There are some issues in the gene expression data. For example by selecting the best extraction method and by reducing the dimensionality of the data. The efficient dimension reduction technique needs to be chosen to reduce the number of non-relevant features present in the dataset. Gene selection is also an important factor in removing essential elements which improve precision (Lamba et al., 2018).

Due to very high dimensionality of gene expression data, biologists would find it difficult to handle the data on gene expression(Bennet et al., 2015). Hence it is tedious to identify such microarray results. In addition, the irrelevant characteristics and noisy data of the gene expression dataset are also present. The statistical approaches are the optimal solution to such a problem. Automatic statistical computation is required to avoid the errors caused during manual calculations.

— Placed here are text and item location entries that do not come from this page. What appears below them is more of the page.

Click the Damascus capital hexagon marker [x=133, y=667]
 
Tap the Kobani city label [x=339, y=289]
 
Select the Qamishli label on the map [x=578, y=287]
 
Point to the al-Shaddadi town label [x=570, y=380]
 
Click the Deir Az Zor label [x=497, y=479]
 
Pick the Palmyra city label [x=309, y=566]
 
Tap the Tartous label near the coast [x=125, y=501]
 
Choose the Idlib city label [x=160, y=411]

Such problems can be addressed using the learning methods of the machine.

Additionally, irrelevant features may also be available along with noisy data in the gene expression data set. Therefore essential pre-processing methods are needed. The dominant elements that facilitate the prediction must be extracted from the enormous dataset. This reduction in technology has the advantage of enhancing accuracy, avoiding overfitting, decreasing model complexity and reducing training time. The selection of features (FS) allows the models to efficiently predict by using the remaining functions in the Machine Learning method(Aouf et al., 2019). The test results show that, if and only if the FS is included in the classification stage, the prediction precision can be increased. The accuracy will decrease if the FS is not included in the classification phase(Vanjimalar, Ramyachitra, & Manikandan, 2018).

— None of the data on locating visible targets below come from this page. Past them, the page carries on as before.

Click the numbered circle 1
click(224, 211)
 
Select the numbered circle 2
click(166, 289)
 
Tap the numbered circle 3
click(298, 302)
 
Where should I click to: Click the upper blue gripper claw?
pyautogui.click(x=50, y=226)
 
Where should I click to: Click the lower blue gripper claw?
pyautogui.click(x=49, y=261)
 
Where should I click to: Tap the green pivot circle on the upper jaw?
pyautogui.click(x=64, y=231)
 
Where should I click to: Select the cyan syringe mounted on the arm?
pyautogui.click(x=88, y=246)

The methods of feature selection can be broadly divided into three categories due to feature analysis being combined with the nature of the classification model. The division is based on how feature searching is combined with the design of a classification model - filter methods, wrapping methods, and embedded methods. Filter methods measure the relevance of features only by examining the data's intrinsic characteristics. (Haar, Anding, Trambitckii, & Notni, 2019) The quest for an ideal property sub-set, is included in the field of selection techniques known as embedded techniques, which can be found in the integrated areas of feature subsets and expectations. Embedded approaches are much more computational than wrapper models because they need to be interacted. The selection of features can also increase learning accuracy, reduce learning time, and improve learning performance utilising features(Zhao et al., 2010). The selection and extraction of functions(Sun et al., 2005) are two ways of reducing dimensions.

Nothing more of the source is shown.